The Writing Revolution - www.theatlantic.com - Readability - 0 views

  • Maybe the struggling students just couldn’t read, suggested one teacher. A few teachers administered informal diagnostic tests the following week and reported back. The students who couldn’t write well seemed capable, at the very least, of decoding simple sentences. A history teacher got more granular. He pointed out that the students’ sentences were short and disjointed. What words, Scharff asked, did kids who wrote solid paragraphs use that the poor writers didn’t? Good essay writers, the history teacher noted, used coordinating conjunctions to link and expand on simple ideas—words like for, and, nor, but, or, yet, and so.
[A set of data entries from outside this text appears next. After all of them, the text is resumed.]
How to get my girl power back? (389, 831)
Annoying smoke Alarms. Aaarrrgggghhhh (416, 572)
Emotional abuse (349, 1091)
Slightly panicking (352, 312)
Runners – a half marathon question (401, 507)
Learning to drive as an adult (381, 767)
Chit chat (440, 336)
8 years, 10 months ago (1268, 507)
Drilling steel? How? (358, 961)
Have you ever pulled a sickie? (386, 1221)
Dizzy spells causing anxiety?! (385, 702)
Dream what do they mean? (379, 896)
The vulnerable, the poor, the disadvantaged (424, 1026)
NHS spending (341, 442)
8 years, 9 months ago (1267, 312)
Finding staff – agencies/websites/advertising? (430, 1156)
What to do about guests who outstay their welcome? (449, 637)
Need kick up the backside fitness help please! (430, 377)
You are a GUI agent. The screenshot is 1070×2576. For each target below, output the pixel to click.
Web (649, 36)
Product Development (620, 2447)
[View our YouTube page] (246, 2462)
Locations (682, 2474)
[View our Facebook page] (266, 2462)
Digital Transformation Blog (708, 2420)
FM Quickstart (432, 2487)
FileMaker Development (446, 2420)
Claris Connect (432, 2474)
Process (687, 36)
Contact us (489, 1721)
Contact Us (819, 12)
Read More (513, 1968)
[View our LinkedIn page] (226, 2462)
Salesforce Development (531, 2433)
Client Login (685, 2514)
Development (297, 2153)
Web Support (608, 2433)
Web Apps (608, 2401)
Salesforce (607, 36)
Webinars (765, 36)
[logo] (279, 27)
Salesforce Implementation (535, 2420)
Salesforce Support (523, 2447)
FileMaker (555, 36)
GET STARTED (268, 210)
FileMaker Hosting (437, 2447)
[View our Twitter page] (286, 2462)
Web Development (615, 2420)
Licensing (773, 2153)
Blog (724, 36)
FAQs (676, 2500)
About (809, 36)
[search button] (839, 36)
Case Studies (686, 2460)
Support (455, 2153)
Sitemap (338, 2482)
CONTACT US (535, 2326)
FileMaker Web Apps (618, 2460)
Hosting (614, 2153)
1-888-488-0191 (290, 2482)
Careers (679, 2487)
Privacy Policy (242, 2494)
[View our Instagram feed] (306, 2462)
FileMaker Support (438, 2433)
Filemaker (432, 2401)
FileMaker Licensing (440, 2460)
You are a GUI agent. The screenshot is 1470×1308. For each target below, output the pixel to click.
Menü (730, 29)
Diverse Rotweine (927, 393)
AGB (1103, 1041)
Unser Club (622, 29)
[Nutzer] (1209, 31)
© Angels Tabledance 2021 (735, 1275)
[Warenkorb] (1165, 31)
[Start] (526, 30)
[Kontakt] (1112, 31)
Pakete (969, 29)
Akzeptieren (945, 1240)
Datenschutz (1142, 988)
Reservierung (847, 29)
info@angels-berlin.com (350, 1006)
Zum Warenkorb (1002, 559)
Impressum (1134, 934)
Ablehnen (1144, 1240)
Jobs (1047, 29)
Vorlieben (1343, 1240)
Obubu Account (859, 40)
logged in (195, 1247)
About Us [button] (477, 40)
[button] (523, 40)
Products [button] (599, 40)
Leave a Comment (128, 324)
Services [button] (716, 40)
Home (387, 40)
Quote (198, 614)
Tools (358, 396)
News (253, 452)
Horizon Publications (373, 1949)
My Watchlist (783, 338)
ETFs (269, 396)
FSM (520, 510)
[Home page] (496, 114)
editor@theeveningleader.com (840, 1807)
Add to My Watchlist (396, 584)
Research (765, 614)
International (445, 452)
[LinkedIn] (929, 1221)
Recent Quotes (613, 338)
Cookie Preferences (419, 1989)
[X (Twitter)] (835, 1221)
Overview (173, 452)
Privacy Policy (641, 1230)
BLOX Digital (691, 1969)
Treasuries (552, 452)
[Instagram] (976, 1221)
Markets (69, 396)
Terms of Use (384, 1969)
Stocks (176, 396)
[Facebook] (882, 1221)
Another teacher devised a quick quiz that required students to use those conjunctions. To the astonishment of the staff, she reported that a sizable group of students could not use those simple words effectively. The harder they looked, the teachers began to realize, the harder it was to determine whether the students were smart or not—the tools they had to express their thoughts were so limited that such a judgment was nearly impossible.
  • A lightbulb, says Simmons, went on in her head. These 14- and 15-year-olds didn’t know how to use some basic parts of speech. With such grammatical gaps, it was a wonder they learned as much as they did. “Yes, they could read simple sentences,” but works like the Gettysburg Address were beyond them—not because they were too lazy to look up words they didn’t know, but because “they were missing a crucial understanding of how language works. They didn’t understand that the key information in a sentence doesn’t always come at the beginning of that sentence.”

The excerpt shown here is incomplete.